El coronel de la Guardia Civil y coordinador de los diferentes cuerpos policiales que tenían que impedir la celebración del referéndum independentista del 1-O, Diego Pérez de los Cobos, ha afirmado que "si hubiera tenido mando sobre los Mossos d'Esquadra, mi primera decisión habría sido apartar al mayor (Josep Lluís) Trapero, que estaba poniendo palos a la rueda". Esta declaración la ha hecho Pérez de los Cobos en la Audiencia Nacional donde se está juzgando la anterior cúpula de los Mossos d'Esquadra por su papel durante los días álgidos del proceso independentista.

Pérez de los Cobos ha afirmado que durante los días previos a la consulta y en las reuniones que hicieron de coordinación la Guardia Civil, la Policía Nacional y los Mossos "teníamos la confianza de que los Mossos iban a actuar para evitar el referéndum... No sé si todo lo posible. Albergamos una desconfianza que fue creciendo por la actitud de Trapero en estas reuniones. Sin embargo, nunca pensamos que se llegaría al nivel de inacción del 1 de Octubre".

El coronal de la Guardia Civil ha llegado a afirmar que por parte del cuerpo de la policía de la Generalitat "no hubo colaboración por ningún lado. Hubo pasividad generalizada y en algunos casos obstruccionismo". Y sobre el dispositivo presentado por el mayor Trapero para evitar la votación asegura que "los binomios son un elemento más de un criterio de actuación inadecuado, un nombre de agentes insuficientes y el hecho perverso que se filtró a los convocantes", y que "en este momento aporto mi opinión a lo que manifiesta el fiscal superior.
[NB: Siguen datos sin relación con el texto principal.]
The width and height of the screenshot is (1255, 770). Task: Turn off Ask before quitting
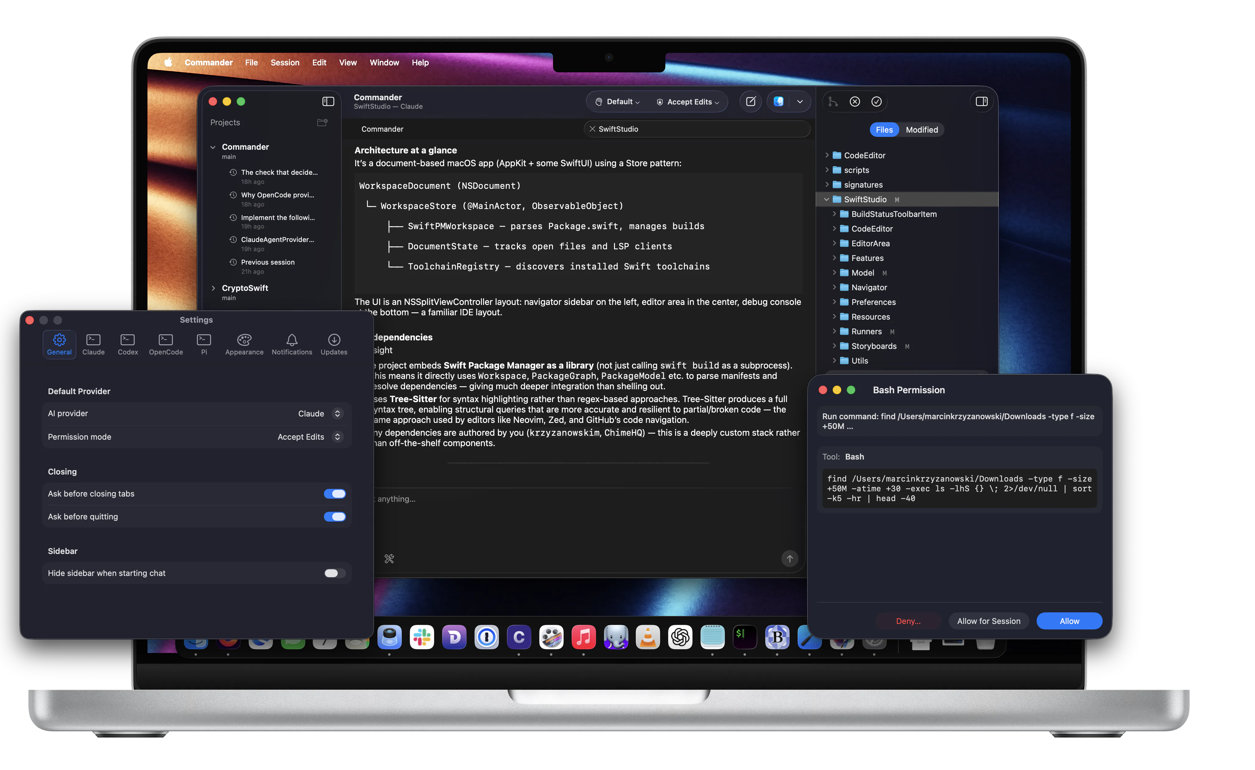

Le digo a Trapero que con este dispositivo no se puede impedir el referéndum y que no parece el idóneo, que tendría que modificarse", para remachar que "era un plan en el cual en ningún lado aparecía la expresión de impedir el referéndum, que era lo que pedía la Fiscalía".

Quien fue el coordinador del operativo policial durante el 1-O también ha denunciado que "se produce la sorpresa que el día 30 aparecen filtradas algunas de las pautas de este plan" dando a entender que los independentistas tenían información del operativo policial para impedir la votación del 1-O con el objetivo de poder burlar la actuación de los cuerpos policiales.